Les Claypool is a busy man. Besides his day job as the brains behind the weird and wonderful American alt rock trio Primus, a quick bit of research shows that he has also made albums as a solo artist or with numerous bands - that currently means he has appeared in 11 other acts, including his solo ventures. That's without counting a myriad of other guest appearances on one-off tracks for other artists. His appearance here with The Claypool/Lennon Delirium adds to that list. “Hang on a minute”, I hear you cry - did you say “Lennon” just now? Yes I did, for the Lennon here is John’s youngest son Sean. As a Beatles fan, I was aware that John had put his career on hold early in Sean’s life, to make sure he didn’t miss out on fatherhood, the way he had with his elder son, Julian. So how did Sean Lennon, meet Les Claypool? Well it turns out that Lennon’s band, The Ghost of a Sabre Tooth Tiger toured with Primus and the two got on well enough that they jammed together with results good enough for them to work further and make a full album - The Monolith of Phobos.
Following on from last year’s disappointing Primus album (Primus and The Chocolate Factory - based on the original sound track of Willy Wonka and The Chocolate Factory), I settled down with little expectation, but to my surprise, this album is a marked step up from that. Lennon proves himself to be not only a fine guitarist but a very talented multi-instrumentalist. Songs like "Mr. Wright", with its dexterous bass line sound like they would fit on to any of the albums recorded earlier in Primus’ now lengthy career. Claypool is certainly the senior partner but Lennon does contribute some lead vocals and his voice fits well with Claypool’s oddball delivery. There is clearly some influence garnered from his mother but Lennon's songs (The Cricket and the Genie being an excellent example) are definitely not overshadowed by Claypool’s.

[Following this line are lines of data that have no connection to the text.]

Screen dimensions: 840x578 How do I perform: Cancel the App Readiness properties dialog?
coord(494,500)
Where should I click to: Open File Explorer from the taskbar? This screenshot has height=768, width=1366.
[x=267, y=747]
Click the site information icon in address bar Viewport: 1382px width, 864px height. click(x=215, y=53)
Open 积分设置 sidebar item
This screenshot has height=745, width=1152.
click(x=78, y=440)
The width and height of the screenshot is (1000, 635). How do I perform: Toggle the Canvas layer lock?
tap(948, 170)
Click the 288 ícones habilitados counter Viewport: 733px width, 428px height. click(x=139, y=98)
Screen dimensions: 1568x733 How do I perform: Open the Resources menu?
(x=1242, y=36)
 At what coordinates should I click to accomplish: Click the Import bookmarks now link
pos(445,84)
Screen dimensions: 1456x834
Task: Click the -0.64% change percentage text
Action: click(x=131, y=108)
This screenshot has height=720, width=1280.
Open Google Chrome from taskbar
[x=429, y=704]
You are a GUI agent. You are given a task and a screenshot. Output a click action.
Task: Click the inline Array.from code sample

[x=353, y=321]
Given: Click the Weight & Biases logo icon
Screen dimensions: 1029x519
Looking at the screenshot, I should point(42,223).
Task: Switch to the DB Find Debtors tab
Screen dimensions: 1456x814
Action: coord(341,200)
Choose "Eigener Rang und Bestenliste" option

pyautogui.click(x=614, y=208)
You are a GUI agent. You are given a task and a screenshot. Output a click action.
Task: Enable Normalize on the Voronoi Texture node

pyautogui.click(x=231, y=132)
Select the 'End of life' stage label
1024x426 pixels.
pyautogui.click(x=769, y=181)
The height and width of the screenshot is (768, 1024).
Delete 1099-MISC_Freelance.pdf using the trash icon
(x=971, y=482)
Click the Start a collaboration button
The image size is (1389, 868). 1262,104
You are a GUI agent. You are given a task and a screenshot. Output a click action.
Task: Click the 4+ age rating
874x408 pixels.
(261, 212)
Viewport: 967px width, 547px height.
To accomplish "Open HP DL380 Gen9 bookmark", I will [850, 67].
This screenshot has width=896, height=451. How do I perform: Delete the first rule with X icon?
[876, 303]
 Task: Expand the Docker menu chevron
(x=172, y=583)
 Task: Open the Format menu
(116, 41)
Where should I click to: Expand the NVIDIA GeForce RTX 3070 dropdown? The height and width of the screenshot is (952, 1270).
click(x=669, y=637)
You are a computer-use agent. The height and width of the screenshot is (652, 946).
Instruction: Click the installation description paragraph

This album is a much more focused beast than one would expect, especially for one produced by two such acknowledged eccentrics. Claypool clearly revelling in Lennon’s abilities behind the kit by allowing the younger man to play the drums, whereas he would normally undertake skin-bashing duties on his solo efforts. The Monolith of Phobos is an album Claypool has needed to make for some time now and the success of it is in no small part down to Lennon's fantastic guitar playing. A lot of his recent albums feature very clever musical pieces and the usual amount of wackiness but unlike earlier works, there weren’t enough songs that would lodge themselves in your brain. This situation has been remedied, and in spades, with the likes of the aforementioned “Mr. Wright”, “Captain Lariat”, “Ohmerica” and “Oxycontin Girl” as good as anything Claypool as put his name to within the last 10 years.
The Claypool Lennon Delirium seems like the sort of project that won’t have much of a shelf-life, which is a shame seeing as this album is very good indeed. The usual caveat applies - this album will not win over the masses but for fans of Primus and Les Claypool, this is certainly up there with anything else he has put his name to. Besides, any album that finishes with an instrumental called “There’s No Underwear in Space” has got to be worth checking out!